WHAT IS EXPECTED: For this exercise, copy each line of the records that contains the word "computer".

SUPPLIED RECORDS:

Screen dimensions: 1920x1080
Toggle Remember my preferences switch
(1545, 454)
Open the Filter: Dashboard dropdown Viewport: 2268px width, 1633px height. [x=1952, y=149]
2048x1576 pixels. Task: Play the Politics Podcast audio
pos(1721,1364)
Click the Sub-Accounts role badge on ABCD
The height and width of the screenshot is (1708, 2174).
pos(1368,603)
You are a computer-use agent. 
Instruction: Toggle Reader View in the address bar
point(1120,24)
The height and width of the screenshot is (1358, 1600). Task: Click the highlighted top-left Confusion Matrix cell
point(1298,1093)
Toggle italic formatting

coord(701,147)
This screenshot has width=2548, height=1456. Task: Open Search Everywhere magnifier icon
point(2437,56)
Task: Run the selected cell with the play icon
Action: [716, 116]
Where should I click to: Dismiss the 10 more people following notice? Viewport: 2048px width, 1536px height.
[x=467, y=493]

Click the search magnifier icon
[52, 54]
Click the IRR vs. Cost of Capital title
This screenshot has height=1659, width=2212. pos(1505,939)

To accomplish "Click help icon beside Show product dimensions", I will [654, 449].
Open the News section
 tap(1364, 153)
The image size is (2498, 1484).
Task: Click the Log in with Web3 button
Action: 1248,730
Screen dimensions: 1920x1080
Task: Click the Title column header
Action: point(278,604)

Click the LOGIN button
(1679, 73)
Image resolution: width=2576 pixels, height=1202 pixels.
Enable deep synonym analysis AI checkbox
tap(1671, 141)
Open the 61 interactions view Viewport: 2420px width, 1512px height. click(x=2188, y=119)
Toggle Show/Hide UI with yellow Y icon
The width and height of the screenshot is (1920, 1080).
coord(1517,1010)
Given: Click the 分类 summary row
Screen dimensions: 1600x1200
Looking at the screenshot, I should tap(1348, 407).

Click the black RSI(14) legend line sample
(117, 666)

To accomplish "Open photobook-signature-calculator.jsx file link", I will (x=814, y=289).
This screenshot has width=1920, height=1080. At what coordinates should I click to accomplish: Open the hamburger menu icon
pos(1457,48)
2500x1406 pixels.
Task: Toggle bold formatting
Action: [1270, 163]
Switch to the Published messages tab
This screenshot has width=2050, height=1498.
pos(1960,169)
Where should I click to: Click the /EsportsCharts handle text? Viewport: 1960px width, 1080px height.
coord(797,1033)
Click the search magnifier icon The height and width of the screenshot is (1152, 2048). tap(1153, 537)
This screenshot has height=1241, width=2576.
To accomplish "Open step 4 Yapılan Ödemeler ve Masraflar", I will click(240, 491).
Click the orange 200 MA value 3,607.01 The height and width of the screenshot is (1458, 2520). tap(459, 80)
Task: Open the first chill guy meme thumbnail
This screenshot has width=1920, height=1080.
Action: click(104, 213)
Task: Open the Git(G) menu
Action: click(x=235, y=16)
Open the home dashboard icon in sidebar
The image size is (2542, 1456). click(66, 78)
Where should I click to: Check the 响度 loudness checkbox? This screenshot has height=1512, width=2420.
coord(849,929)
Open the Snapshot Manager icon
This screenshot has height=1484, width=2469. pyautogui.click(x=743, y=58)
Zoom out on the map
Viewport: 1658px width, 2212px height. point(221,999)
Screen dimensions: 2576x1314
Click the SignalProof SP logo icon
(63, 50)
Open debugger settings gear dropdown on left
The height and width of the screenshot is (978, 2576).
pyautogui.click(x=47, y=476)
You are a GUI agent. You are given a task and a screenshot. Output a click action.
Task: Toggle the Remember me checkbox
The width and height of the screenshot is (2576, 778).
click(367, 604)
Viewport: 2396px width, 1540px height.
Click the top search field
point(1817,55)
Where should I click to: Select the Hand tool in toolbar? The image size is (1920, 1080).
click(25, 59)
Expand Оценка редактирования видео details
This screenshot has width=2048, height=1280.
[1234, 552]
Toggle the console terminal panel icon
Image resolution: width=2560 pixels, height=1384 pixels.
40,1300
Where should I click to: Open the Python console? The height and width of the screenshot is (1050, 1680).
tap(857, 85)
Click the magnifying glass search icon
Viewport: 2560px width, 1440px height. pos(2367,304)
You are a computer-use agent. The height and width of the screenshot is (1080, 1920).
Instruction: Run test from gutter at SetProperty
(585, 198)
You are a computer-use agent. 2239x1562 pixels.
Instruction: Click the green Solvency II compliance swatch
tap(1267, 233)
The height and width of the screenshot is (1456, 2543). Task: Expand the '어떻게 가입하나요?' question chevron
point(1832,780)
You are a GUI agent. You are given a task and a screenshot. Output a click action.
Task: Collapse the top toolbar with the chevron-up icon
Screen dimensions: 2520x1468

OUTPUT FOR THIS EXERCISE:
You are a computer-use agent. 
You are a computer-use agent. The height and width of the screenshot is (1080, 1920).
You are a computer-use agent. 2239x1562 pixels.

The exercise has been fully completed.